EDIT: Just completed my square-1 with zero help and lots of head scratching. V-happy right now!


----------



## anythingtwisty (Jun 5, 2009)

2x2x2: the instant I got it
5x5x5: when I was playing with my friend's eastsheen before I had one
pyraminx:day I got it
mirror blocks: that one's easy, day I got it.
x cube: in the car on the way home from the store
square 1- after having it for 2 days, I solved and looked it up afterwards to get faster
megaminx: it took me a while-2 hours, but I figured it out.(at school, so this time was broken up into a day)


----------



## sooland (Jun 5, 2009)

2x2, i know, i'm horrible.


----------



## Daniel Wu (Jun 5, 2009)

sooland said:


> 2x2, i know, i'm horrible.



haha me too

2x2


----------



## soccerking813 (Jun 5, 2009)

I solved the 5x5 a few times before I searched for the parity algs for redux. Also solve the 2x2, and the Rubik's World (3x3). That's all I have for now, but will be receiving the 6x6 and 7x7 over the summer.


----------



## Cride5 (Jun 5, 2009)

soccerking813 said:


> I solved the 5x5 a few times before I searched for the parity algs for redux. Also solve the 2x2, and the Rubik's World (3x3). That's all I have for now, but will be receiving the 6x6 and 7x7 over the summer.
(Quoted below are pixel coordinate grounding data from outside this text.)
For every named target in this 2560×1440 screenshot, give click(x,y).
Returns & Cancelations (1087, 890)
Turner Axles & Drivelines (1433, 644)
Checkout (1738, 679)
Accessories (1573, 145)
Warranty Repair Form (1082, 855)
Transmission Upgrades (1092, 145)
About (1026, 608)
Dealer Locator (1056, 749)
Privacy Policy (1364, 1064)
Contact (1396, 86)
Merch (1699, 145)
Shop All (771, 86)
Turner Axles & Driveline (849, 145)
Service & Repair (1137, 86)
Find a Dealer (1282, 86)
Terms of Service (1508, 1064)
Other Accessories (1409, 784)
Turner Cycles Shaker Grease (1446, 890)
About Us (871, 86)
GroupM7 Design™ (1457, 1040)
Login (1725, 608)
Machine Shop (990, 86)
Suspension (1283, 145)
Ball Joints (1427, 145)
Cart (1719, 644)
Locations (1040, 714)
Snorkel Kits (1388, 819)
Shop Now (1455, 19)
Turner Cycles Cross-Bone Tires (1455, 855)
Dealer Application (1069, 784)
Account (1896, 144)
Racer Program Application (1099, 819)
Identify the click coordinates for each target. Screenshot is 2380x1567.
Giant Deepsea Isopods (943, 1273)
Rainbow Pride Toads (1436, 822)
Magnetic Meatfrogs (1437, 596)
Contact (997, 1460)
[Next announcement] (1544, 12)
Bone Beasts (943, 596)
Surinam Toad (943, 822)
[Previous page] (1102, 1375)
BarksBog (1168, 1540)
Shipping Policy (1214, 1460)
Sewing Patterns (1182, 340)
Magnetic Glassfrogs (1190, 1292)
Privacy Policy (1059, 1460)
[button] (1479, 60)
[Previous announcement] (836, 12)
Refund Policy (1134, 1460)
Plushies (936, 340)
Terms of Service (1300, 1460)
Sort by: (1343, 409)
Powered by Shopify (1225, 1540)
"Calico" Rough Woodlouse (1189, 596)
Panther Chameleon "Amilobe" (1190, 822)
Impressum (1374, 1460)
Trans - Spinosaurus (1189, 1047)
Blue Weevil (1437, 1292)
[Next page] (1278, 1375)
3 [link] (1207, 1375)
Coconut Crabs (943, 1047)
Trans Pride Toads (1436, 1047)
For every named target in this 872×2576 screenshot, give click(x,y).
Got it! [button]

Be very afraid, the 6x6 is an evil mama


----------



## kickinwing2112 (Jun 5, 2009)

2x2x2-7x7x7 accept 3x3x3. 5x5x5 was definitely the hardest for me.


----------



## daeyoungyoon (Jun 5, 2009)

2x2x2, 5x5x5, 6x6x6, 7x7x7


----------



## nitrocan (Jun 5, 2009)

The ones that I looked up:

3x3x3, 4x4x4, Sq-1, LL of Megaminx

I remember a similar thread to this but I couldn't find it.


----------



## soccerking813 (Jun 5, 2009)

I think the other thread was a little different. Like, if you learned redux for the 4x4, and then used redux for 5x5, you didn't solve it yourself.


----------



## tim (Jun 5, 2009)

Megaminx, Hungarian Rings, Square-1 (not yet, but i'm so close! ), Pyraminx
and (since everyone else lists them):
2x2
4x4
5x5
6x6
7x7

Failed on:
- 3x3x3


----------



## shelley (Jun 5, 2009)

2x2
5x5
6x6
7x7
Megaminx
Sq-1
Pyraminx
Pyraminx Crystal
Impossiball
Rainbow Cube
Alexander Star


Disqualified from: 3x3 (my gateway drug to cubing, of course) and 4x4 (had to look up OLL parity... multiple times, because I kept forgetting)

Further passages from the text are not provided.